## DATA FOR ANALYSIS
Content starts

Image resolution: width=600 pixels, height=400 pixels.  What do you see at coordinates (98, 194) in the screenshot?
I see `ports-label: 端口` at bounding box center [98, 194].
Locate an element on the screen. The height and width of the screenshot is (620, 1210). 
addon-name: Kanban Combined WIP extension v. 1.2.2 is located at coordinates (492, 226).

Content ends
Content starts

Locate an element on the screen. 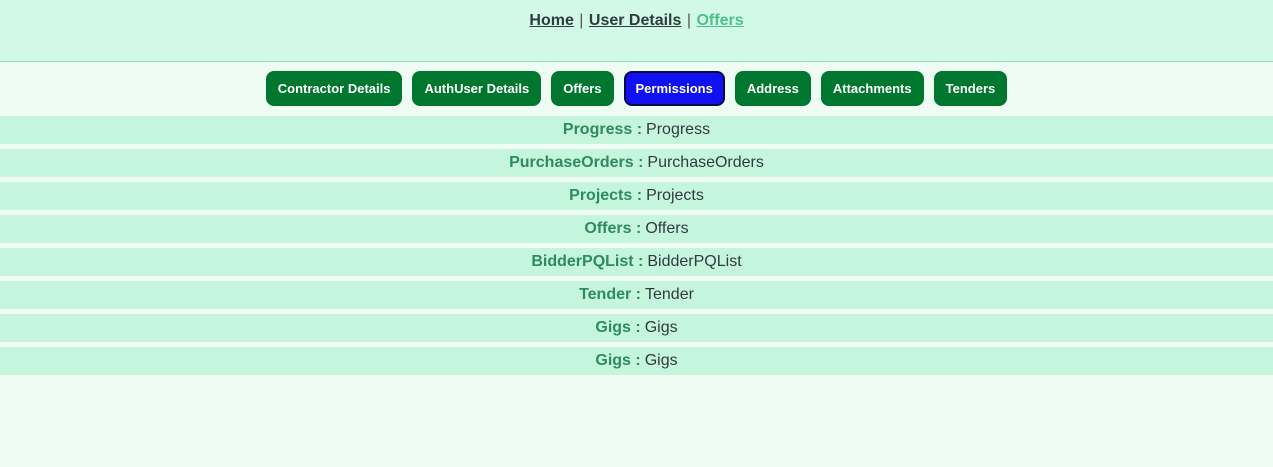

Content ends

## WORK TO COMPLETE
Reproduce the data verbatim, from the line containing "Image resolution: width=600" through the line containing "addon-name: Kanban Combined", inclusive.

## RESULT OF THE TASK
Image resolution: width=600 pixels, height=400 pixels.  What do you see at coordinates (98, 194) in the screenshot?
I see `ports-label: 端口` at bounding box center [98, 194].
Locate an element on the screen. The height and width of the screenshot is (620, 1210). 
addon-name: Kanban Combined WIP extension v. 1.2.2 is located at coordinates (492, 226).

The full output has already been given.